I'm wondering if a material's magnetic susceptibility or magnetic permeability would have an effect on the speed a magnetic field would propagate through it. I know it won't speed it up but I'm wondering if it could slow it down.
Think of a very long iron cylinder with an electromagnet on one end. It is quickly turned on and off once to send a magnetic pulse. Would this magnetic pulse travel slower than the speed of light?
I think it'd be similar to how light slows down in different materials.
Yes the magnetic properties will have an effect on the speed of the spread, and the phenomenon IS part of the description of how light slows down in materials. However, to see this phenomenon in this way means that we must use electromagnetic radiation of much lower frequency than visible light, because generally magnetic dipoles, owing to their relative size, react to electromagnetic fields much more slowly than electrons, hence almost always the effect is negligible at light frequencies. We also have the problem that most significantly magnetic materials are highly absorbing at visible light frequencies.
If we define the refractive index $n$ of a material to be the ratio of the freespace speed to in-material speed of light, if the material is linear and if the electromagnetic radiation is of the approriate frequency (as discussed above) then it follows directly from Maxwell's equations that:
$$n = \sqrt{\epsilon_r\,\mu_r}$$
where $\epsilon_r\,\mu_r$ are the material's relative electric and magnetic constant, respectively.
Magnetic effects are often highly nonlinear, which means the phenomenon is almost always much more complicated than discussed above. But the idea is the same: magnetic effects propagate through materials at lower than the vacuum lightspeed owing to the sloth of dipoles' reaction to the magnetic field.

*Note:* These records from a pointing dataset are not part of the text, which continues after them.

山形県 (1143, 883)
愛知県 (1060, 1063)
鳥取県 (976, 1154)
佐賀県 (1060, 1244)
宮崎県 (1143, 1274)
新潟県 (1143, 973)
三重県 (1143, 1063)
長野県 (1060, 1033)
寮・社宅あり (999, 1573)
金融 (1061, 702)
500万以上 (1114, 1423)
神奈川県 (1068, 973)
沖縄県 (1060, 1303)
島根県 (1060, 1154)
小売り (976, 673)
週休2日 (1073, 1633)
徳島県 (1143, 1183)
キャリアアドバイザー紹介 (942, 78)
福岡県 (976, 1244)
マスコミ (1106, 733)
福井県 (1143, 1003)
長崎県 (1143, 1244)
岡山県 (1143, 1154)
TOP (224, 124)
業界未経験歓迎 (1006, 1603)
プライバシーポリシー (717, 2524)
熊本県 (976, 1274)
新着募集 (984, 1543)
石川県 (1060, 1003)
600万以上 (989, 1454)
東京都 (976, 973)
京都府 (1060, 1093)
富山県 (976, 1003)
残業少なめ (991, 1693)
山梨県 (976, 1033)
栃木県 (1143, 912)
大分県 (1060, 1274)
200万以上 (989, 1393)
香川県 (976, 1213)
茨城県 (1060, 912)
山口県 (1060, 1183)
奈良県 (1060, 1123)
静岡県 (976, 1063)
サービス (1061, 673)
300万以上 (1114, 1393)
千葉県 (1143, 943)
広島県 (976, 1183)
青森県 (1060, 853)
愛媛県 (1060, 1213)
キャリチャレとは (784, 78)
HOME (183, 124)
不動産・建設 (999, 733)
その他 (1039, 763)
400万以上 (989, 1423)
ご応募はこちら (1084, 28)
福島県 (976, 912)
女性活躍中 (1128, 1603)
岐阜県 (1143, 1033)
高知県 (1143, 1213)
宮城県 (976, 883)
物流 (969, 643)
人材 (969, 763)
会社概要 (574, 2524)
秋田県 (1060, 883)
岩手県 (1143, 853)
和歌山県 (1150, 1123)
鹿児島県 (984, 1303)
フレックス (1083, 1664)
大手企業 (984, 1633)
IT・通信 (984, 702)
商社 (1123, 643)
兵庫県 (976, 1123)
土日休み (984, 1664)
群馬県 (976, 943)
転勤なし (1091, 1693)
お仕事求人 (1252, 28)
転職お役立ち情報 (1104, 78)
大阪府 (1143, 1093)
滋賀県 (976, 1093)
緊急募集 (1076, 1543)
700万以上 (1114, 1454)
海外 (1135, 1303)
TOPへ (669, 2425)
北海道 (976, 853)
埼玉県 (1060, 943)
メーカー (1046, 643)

If the material is working in the linear regime and loss is not significant, the effective refractive index is as I've given it above. However, with most magnetic materials, the conductivity is significant and you would need to use the general expression for the propagation constant from Maxwell's equations which is:
$$\gamma=\sqrt{i\,\omega\,\mu\,(\sigma + i\,\omega\,\epsilon)}$$
then the group velocity is $\mathrm{Re}(-i\,\frac{\mathrm{d}\gamma}{\mathrm{d}\omega})$.